The result shouldn’t be suprising. We ask Elasticsearch to split up the documents into buckets of unique titles:

{
  "buckets": [
    {"key": "This is the first title", "doc_count": 1},
    {"key": "This is the second title", "doc_count": 1},
  ]
}

So far so good, but now for the problem. I changed the title property to an analyzed field and re-indexed all of my documents. The mapping now looks similar to this:

{
  "mappings": {
    "mydocument": {
      "properties": {
        "title": {
          "type": "string",
          "index": "analyzed"
        }
      }
    }
  }
}

Notice how the value of the index property changed from not_analyzed to analyzed. Let’s run our aggregations once more:

{
  "aggs": {
    "titles": {
      "terms": {
        "field": "title"
      }
    }
  }
}

And for the results:

{
  "buckets": [
    {"key": "is", "doc_count": 2},
    {"key": "the", "doc_count": 2},
    {"key": "this", "doc_count": 2},
    {"key": "title", "doc_count": 2},
    {"key": "first", "doc_count": 1},
    {"key": "second", "doc_count": 1}
]

At first sight I was like:

But then I realized that the results make perfectly sense. This isn’t a blog post about how reverse indexes work in Elasticsearch, but in short analyzed instructs Elasticsearch to look at the value of the title property and tokenize it. The terms aggregation runs on top of the reverse index, why Elasticsearch simply reply with an answer for our (sort of stupid) question: Split the values in the reverse index into buckets containing unique terms.

To fix this, we need to store both an analyzed and an not_analyzed version if the title.

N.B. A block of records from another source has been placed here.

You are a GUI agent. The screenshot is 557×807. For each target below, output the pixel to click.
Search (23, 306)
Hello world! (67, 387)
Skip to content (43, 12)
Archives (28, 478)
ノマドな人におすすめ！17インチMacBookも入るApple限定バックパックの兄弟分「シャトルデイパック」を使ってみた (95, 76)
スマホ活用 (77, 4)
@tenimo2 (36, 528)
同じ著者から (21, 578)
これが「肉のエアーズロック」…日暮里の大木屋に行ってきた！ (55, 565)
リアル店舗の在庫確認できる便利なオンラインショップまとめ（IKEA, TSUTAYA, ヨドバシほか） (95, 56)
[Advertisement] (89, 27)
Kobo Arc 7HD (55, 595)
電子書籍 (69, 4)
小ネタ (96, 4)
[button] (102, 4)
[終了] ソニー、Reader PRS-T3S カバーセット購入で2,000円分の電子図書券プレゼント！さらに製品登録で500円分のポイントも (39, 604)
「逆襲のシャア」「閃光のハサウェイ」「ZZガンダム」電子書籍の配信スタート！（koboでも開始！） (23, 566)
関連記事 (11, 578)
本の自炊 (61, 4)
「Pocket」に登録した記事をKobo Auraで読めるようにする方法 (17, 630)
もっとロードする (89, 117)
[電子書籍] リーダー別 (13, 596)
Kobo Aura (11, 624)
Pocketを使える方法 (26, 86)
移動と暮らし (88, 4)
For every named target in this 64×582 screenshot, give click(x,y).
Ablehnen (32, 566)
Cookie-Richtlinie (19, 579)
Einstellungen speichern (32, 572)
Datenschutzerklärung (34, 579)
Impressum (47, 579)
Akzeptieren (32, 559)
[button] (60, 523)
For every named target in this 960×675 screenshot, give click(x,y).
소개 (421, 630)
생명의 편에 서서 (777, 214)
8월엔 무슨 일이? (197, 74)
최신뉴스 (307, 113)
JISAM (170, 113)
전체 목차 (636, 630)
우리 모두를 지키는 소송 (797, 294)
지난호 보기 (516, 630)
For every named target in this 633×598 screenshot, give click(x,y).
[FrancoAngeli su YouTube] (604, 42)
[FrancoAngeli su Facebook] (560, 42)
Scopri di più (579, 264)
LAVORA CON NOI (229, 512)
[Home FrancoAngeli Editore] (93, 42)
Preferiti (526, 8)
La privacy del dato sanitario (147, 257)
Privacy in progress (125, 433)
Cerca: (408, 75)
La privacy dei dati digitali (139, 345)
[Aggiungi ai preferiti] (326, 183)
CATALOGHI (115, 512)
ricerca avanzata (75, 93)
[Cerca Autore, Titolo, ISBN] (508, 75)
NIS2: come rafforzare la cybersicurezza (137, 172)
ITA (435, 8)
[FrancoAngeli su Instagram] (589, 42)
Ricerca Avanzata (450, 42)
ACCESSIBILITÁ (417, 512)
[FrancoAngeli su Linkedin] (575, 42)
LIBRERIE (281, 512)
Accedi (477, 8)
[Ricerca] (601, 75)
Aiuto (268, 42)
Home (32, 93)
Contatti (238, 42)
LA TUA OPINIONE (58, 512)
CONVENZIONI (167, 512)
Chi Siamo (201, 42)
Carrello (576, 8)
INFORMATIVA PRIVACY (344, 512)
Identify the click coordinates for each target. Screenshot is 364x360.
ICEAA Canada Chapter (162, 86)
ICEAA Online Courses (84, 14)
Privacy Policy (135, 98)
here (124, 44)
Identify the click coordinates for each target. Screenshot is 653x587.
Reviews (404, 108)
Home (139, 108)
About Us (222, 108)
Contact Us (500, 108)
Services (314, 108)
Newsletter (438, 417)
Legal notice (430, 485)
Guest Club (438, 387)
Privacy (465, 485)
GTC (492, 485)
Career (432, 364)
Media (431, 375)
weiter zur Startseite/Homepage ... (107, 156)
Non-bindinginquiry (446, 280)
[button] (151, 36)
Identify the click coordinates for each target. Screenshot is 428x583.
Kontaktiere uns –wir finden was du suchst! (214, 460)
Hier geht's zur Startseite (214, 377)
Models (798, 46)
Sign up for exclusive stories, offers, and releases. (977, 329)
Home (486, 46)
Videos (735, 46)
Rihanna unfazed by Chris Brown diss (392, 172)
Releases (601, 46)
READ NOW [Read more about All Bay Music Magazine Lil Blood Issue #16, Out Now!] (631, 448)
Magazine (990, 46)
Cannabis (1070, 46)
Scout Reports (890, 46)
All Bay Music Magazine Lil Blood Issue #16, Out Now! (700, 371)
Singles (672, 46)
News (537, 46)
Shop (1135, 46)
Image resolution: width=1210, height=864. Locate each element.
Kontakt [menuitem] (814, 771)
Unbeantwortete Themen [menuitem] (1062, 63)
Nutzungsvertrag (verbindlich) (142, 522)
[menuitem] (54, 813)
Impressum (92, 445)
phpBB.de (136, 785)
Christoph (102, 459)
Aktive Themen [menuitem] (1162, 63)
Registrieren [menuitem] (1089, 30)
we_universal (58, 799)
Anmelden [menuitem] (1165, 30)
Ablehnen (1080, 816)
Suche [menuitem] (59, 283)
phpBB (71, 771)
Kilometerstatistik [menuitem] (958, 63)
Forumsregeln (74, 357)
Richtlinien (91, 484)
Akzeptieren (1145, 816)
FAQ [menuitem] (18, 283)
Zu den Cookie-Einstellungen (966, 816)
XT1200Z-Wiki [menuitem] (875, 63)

You could store two individual properties for this, but Elasticsearch already provides a nice way to construct this using a multifield. With a multifield, our mapping looks like this:

{
  "mappings": {
    "mydocument": {
      "properties": {
        "title": {
          "type": "string",
          "index": "analyzed",
          "fields": {
            "raw": {
              "type": "string",
              "index": "not_analyzed"
            }
          }
        }
      }
    }
  }
}

Here we define the title field with both an analyzed version and an not_analyzed version named raw.

With the mapping above and the documents re-indexed, I run my terms aggregation on the title.raw field:

{
  "aggs": {
    "titles": {
      "terms": {
        "field": "title.raw"
      }
    }
  }
}

And the results look good once again:

{
  "buckets": [
    {"key": "This is the first title", "doc_count": 1},
    {"key": "This is the second title", "doc_count": 1},
  ]
}

It’s funny how basic stuff still manage to surprise you once in awhile, even though having worked with a technology for years.